LETHBRIDGE HERALDabeeber@lethbridgeherald.com

He stood on a podium in the present and talked about the future. Mike Warkentin, chief executive officer of the Lethbridge & District Exhibition, gave during Ag-Expo’s speaker series insights into the new Agri-Hub and Trade Centre and the role it will play at the Ex.
Warkentin delivered three talks in the Saddle Room of the Exhibition during Ag-Expo which returned to the Exhibition after a two-year hiatus due to COVID-19 restrictions.
The exhibition was founded in 1897 as the Lethbridge & District Agricultural Society when the first fall exposition was organized by community-minded citizens and area ranchers. It was designed to showcase agriculture and promote commerce here.
Over the decades the Exhibition has experienced exponential growth, evolving enormously since those humble beginnings.
And in just over 420 days, the 268,000 square foot Agri-food Hub will open, providing a new home to Ag-Expo and the many other events that have called the four pavilions at the Exhibition home.
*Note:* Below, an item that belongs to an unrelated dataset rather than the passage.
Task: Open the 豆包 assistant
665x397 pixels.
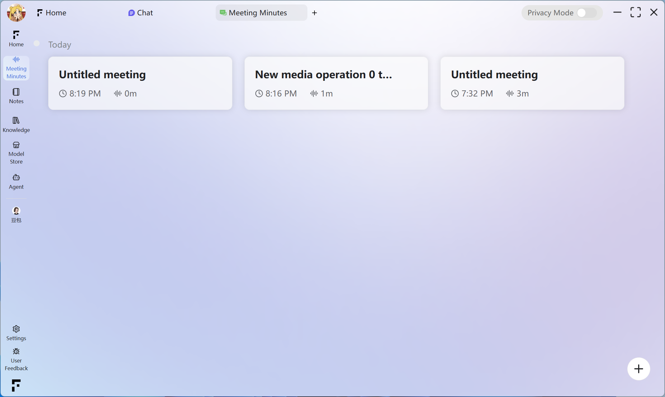Action: tap(16, 214)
The new building is expected to contribute more than $90 million annually to the regional economy.
When the building opens, three of the existing Exhibition buildings will be demolished, the lone remaining one which will be Heritage Hall.
This will increase parking onsite from 850 stalls to 2,100, Warkentin told an audience Thursday afternoon.
There are also plans to create an access point to the grounds from W.T. Hill Boulevard to the north which will improve access from Highway 3 and hotels in that area.
The new Hub will put Lethbridge not only on the national stage but the international one, Warkentin said.
The new Hub was designed to face Henderson Lake, giving views of this jewel of south Lethbridge from all floors. The hub will feature a 300-seat high-end gala space overlooking Henderson Lake which Warkentin says will be the piece de resistance of the building.
“It really will create a unique event space that doesn’t exist today in southern Alberta and really allow us to bring industry leaders together in a different way than we do today,” Warkentin said.
The new building is being designed so all space is accessed through back-of-house corridors, Warkentin said, while showing audiences a virtual reality map of it.
Southern Alberta has three major assets which make it appealing as a regional agriculture hub, he said. Those include an abundance of water, sunlight and arable land.
Planning and programming moving forward is focusing on “the distinct agricultural advantage that this part of not only Canada has, but of North America and the world. There are very few growing regions that have the similar conditions to southern Alberta,” Warkentin said.
“Ag-Expo has evolved over the years,” and present facilities, which were built decades ago, lack some of the nicer amenities of a modern trade facility, he said.
He said in the last 18 years, multiple designs have been created and the project has gone to city, federal and provincial governments three times.
“And finally as a result of a changed conversation and a changed outlook, a little bit due to COVID-19 and some stimulus spending, we were provided the opportunity to change the direction of our organization. And so that’s what brought us to the Agri-food Hub and Trade Centre,” he said.
The new facility “really is a change in our business model. It’s an opportunity to put southern Alberta on the map and showcase what already happens here at a provincial, national and international stage,” Warkentin said.
The four connected buildings of the Ex are not ideal for trade space, lacking appropriate amenities to do food service so the Exhibition wanted to address those concerns.
Right now, the Exhibition has 114,000 total square feet on site and usable space is just over 112,000 sq. ft, he said.
The new facility will have three main banquet rooms serviced from a 12,000 sq. ft. kitchen that can serve up to 1,000 meals.
There will also be four meeting rooms on the main floor with lake views.
“Taking advantage of the geographical location next to Henderson Lake was key for us in our planning because it does create a significant and different ambience than really what we have in the glorified quonset buildings we have on site today,” Warkentin added.
“We wanted to create spaces that the community could come together, industry could come together and really focus on some of the natural advantages that we have,” he said of the new hub.
In 1897, Lethbridge was a town with a population of about 2,500, he said. The Ex got really ambitious in about 1912. That year, the community’s then-mayor decided leadership wanted to showcase Lethbridge to the world so development of Henderson Lake and the 78-acre Exhibition site was developed to showcase the World Dry Farming Congress, he said. That event had 7,000 delegates and over 20 countries were represented.